Harnessing Nostalgia, Pinball, and Podcasts to Connect with Your Audience

Discover how branded podcasts use cultural touchpoints like nostalgia and fun to deepen audience connections.

When the JAR Audio team gathered at North Star Machines on Blvd. St. Laurent in Montréal, we weren’t just playing pinball—we were diving headfirst into a cultural moment. Surrounded by vintage machines like Flash Gordon, The Big Lebowski, The Beatles, Stranger Things, and my personal favorite—a slow-moving Dolly Parton gem—it became clear that pinball isn’t just a game. It’s a story, a time machine, a portal to shared memories.

For us, this outing was more than just fun; it was an opportunity to bond as a team and build experiences that will sustain us through the long remote-work winter ahead. This ‘pinball summit’ happened just last week, but I’m already nostalgic for the big smiles and witty banter of my co-workers. The experience reminded me of the power of nostalgia—how it creates emotional connections, sparks joy, and evokes strong memories. Podcasts, like pinball, thrive when they tap into those cultural moments and emotions that matter.

Is your podcast strategy leveraging nostalgia?
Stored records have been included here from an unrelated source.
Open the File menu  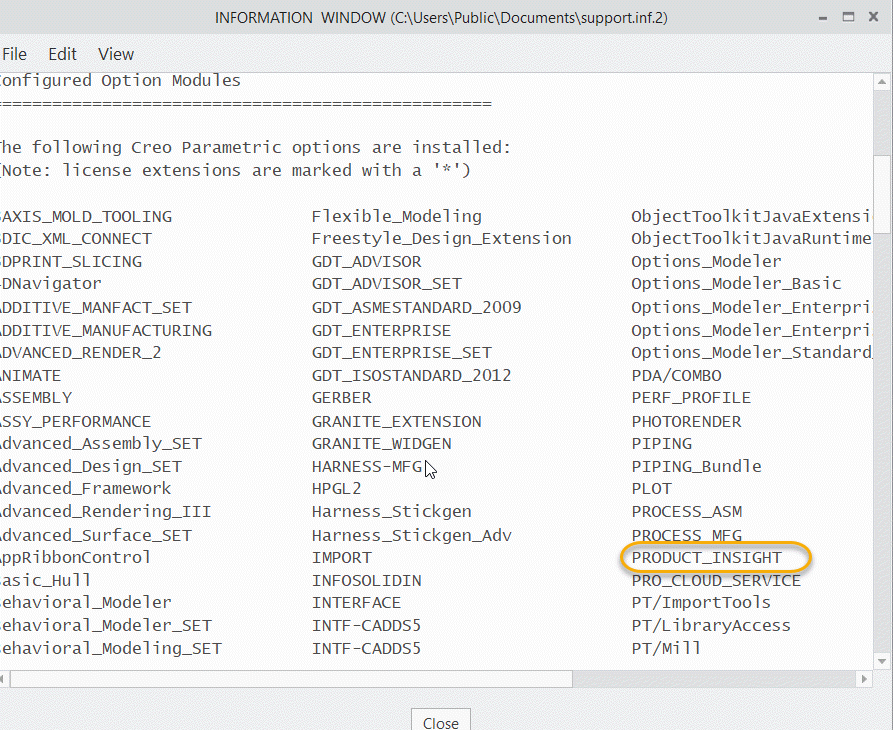coord(14,54)
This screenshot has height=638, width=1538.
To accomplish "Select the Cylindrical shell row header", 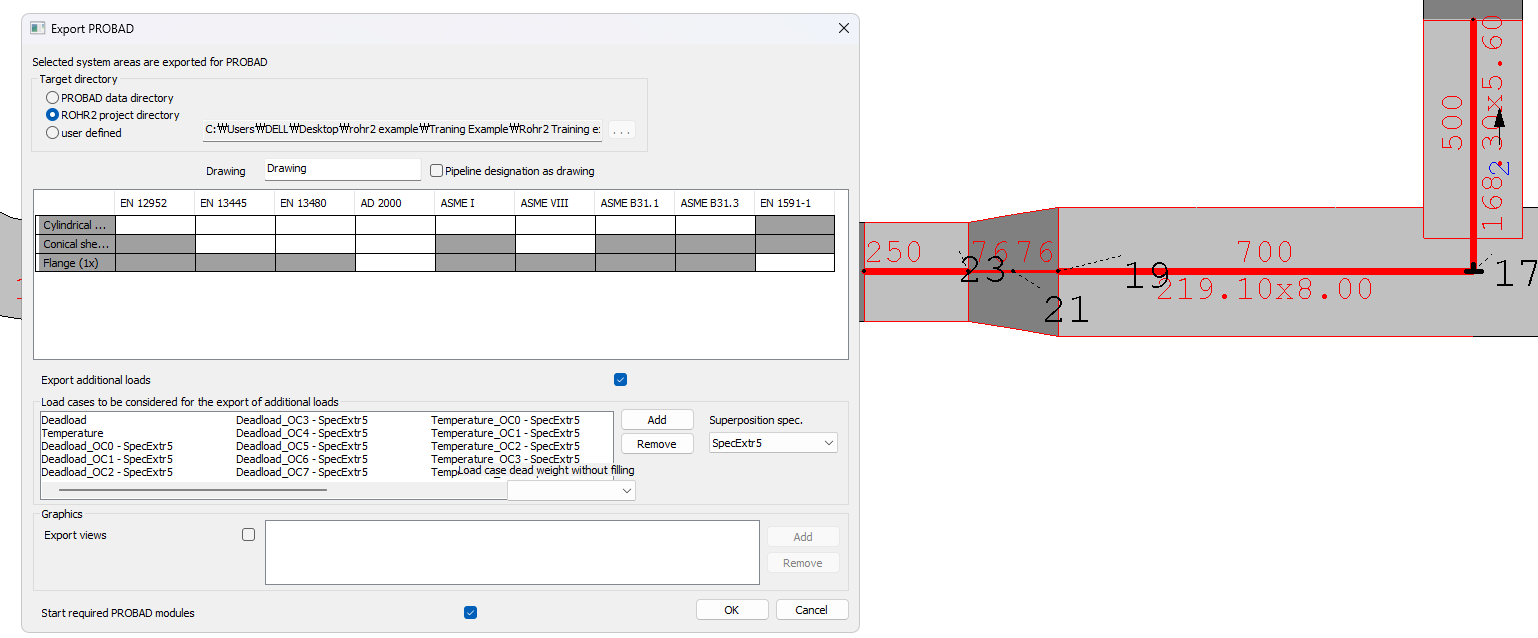I will [x=75, y=225].
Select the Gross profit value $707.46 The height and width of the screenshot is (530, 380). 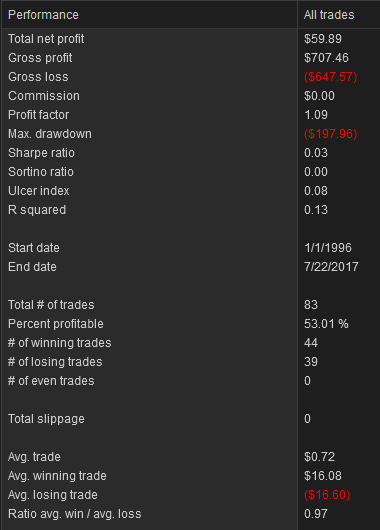pyautogui.click(x=326, y=58)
Collection of vintage pinball machines at North Star Machines, Montreal, featuring iconic designs like Flash Gordon, The Beatles, Stranger Things, and The Big Lebowski.

Connecting with your audience: What brands can learn about nostalgia

When launching a branded podcast, there’s one truth that transcends everything else: your primary job is to connect with your audience emotionally.

A podcast isn’t about rattling off a laundry list of products or delivering a lecture on how amazing your brand is (even if it is). Nor is it about how famous your guests are or how smart your CEO sounds. At its core, a podcast should show your audience that you understand their world, values, and stories. Just like pinball machines, podcasts can anchor themselves in cultural moments, creating meaningful, lasting connections.

A child in a classic Superman costume standing proudly, evoking themes of nostalgia and childhood memories tied to branded podcast storytelling.

Nostalgia: A shortcut to connection

Nostalgia is one of the most powerful tools for emotional connection. It brings audiences back to moments when they felt alive, understood, or at home. It’s also an effective way to reflect on how things have changed.

Take the Canadian podcast Sweater Weather, for instance, which revisits iconic TV shows like The Littlest Hobo and Mr. Dressup. By tying contemporary cultural analysis to beloved staples of Canadian life, the show taps into nostalgia while delivering fresh insights. Another great example is Drew Frohmann’s Sorry About the Murder, a fiction podcast set in an iconic Canadian small town reminiscent of the author’s upbringing. Through the juxtaposition of small-town charm and an insidious murder plot, Frohmann has created a unique genre of “Canadiana True Crime Fiction” that’s winning awards.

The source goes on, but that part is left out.